STATED GOAL: Print the entries below, from the line containing "Viewport: 816px width, 638px" through the line containing "[x=446, y=60]", with both of those lines included, and leave out the pictures.

DATASET EXCERPTS:
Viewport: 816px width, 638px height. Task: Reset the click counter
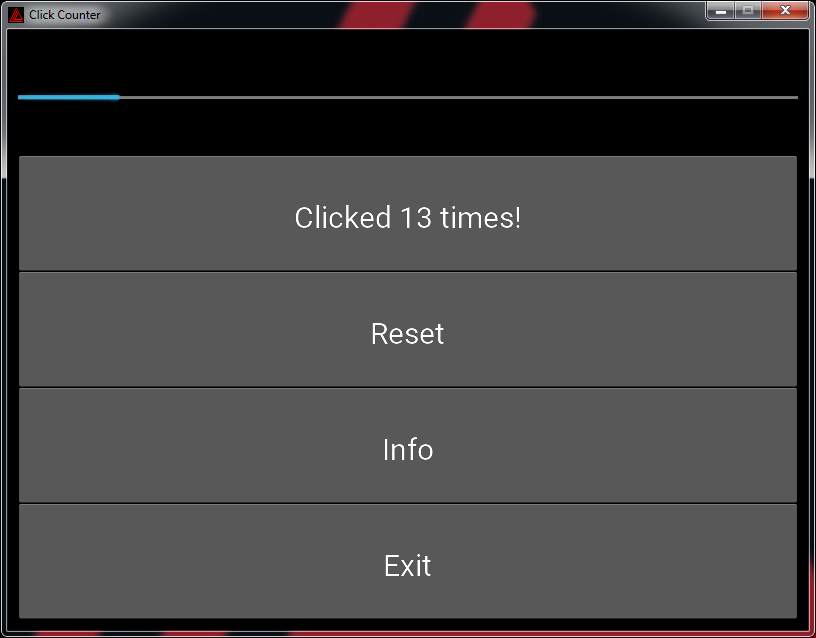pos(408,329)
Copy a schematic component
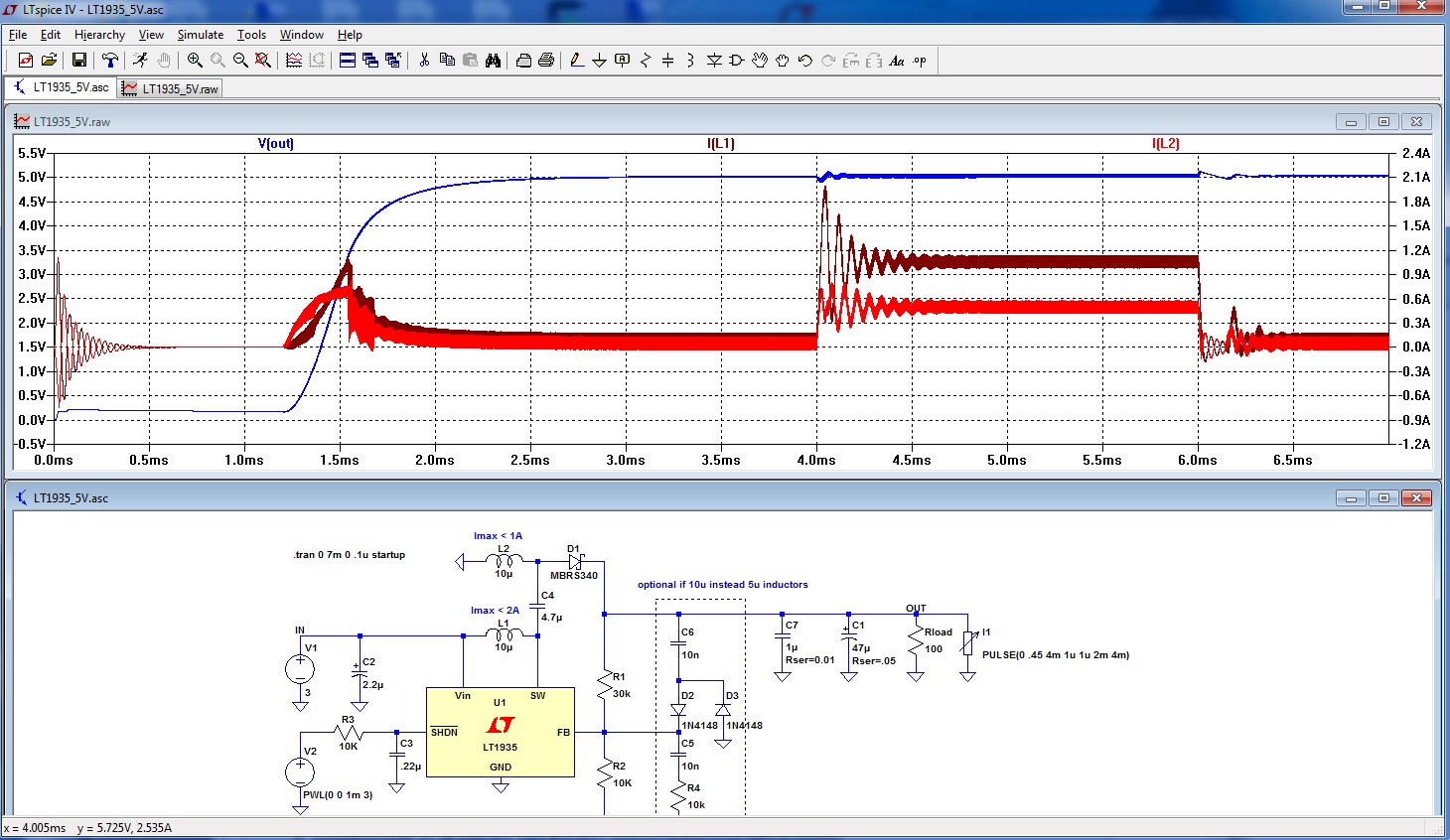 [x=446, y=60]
--
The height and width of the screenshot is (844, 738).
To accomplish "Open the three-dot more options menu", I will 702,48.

TASK SOLUTION:
Viewport: 816px width, 638px height. Task: Reset the click counter
pos(408,329)
Copy a schematic component
 [x=446, y=60]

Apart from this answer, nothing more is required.